The pronounced difference in folate levels between the two media shows a dynamic response to the environment. As TPY contains for instance peptone and yeast extract, many compounds may have reduced the folate levels. Peptone dramatically reduces the level 5-CH3-H4folate in yeast cells when added to a synthetic medium (Hjortmo et al. 2008), suggesting reduced folate requirement in the presence of amino acids. On the other hand, glycine and serine (both closely involved in the 1C metabolism in which folates are central) both raised the level of cellular folates in yeast when added to a synthetic medium. Moreover, Pompei et al. (2007a) found that supplementation of folate (50 ng ml−1) reduced the net folate production in some strains of Bif. adolescentis. If understood, specific medium components can be used to increase cellular folate content and even specific folate forms.

All strains showing growth in FFM were of human origin, whereas the animal strains and the strain from fermented dairy products were found auxotrophic for folate. The reason for this is unclear and currently under investigation using, for instance, different animals with different feeding patterns.

Bifidobacterium longum ssp. infantis B 1860, Bif. longum ssp. longum B 2160 and Bif. breve B 1501 differed from the trend by showing a lower level of 5-CH3-H4folate compared to H4folate. The contents of H4folate were higher in the early exponential phase and declined successively towards the stationary phase, whereas 5-CH3-H4-folate remained constant. A practical consequence of the decline in folates as a culture ages is that this must be considered when producing a folate-containing food. Interestingly, these strains generally grew slower compared to the other strains and reached a relatively higher final OD value (data not shown). The relation between growth rate, folate content and composition in bifidobacteria is not understood. It is clear however that physiological state impacts on the specific folate content of a cell, which potentially can be used.

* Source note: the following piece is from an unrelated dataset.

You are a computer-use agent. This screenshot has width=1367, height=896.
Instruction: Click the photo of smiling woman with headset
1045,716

More research is needed to fully understand bioavailability and stability of specific microbial folate forms. In addition to form, the degree of glutamate conjugation may affect bioavailability. There are however conflicting data on this (McKillop et al. 2006), and conjugation has not been studied in bifidobacteria. Folates are to various degree sensitive to heat, light and oxygen, which may lead to degradation and interconversion between forms. Of the two forms present in bifidobacteria, the most unstable is H4folate, suggesting that high 5-CH3-H4folate is advantageous (O’Broin et al. 1975). Furthermore, an intact bacterial cell probably protects the intracellular folates from degradation. However, a probiotic colon strain must also release some of the intracellular folates, to enable uptake by the colonocytes. This requires lysis of a fraction of the intestinal population. Spontaneous lysis of bacteria has been shown to take place in the colon of mice and is likely to happen also in humans (Kotzéet al. 2011).

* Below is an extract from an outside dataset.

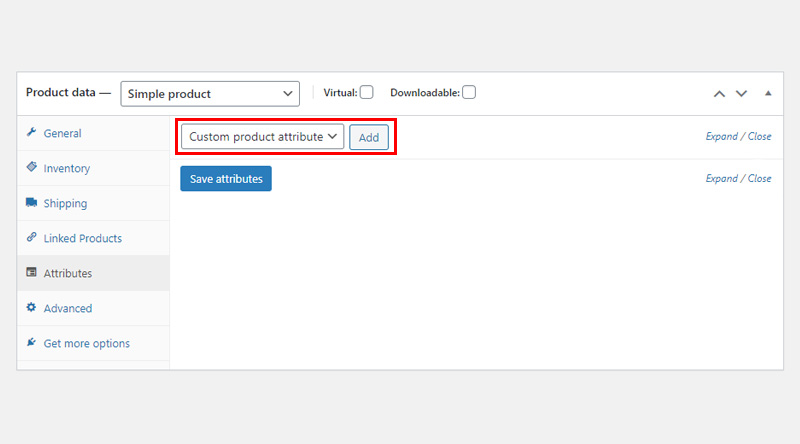The width and height of the screenshot is (800, 444).
Task: Click the top Expand link
Action: [x=721, y=136]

In conclusion, this study shows that bifidobacteria folate content and composition is dynamic and depends on medium components, physiological state and specific strain. If these factors are properly selected, high levels of folate per unit biomass can be reached and hence expected to make a difference either in foods, such as dairy products, or in the intestine as folate-trophic probiotics or natural microbiota.


This publication is part of a research work at Chalmers University of Technology, thanks to a Swedish Institute scholarship to M.R.D’A. We further acknowledge Lundgrenska Stiftelserna for support in project costs.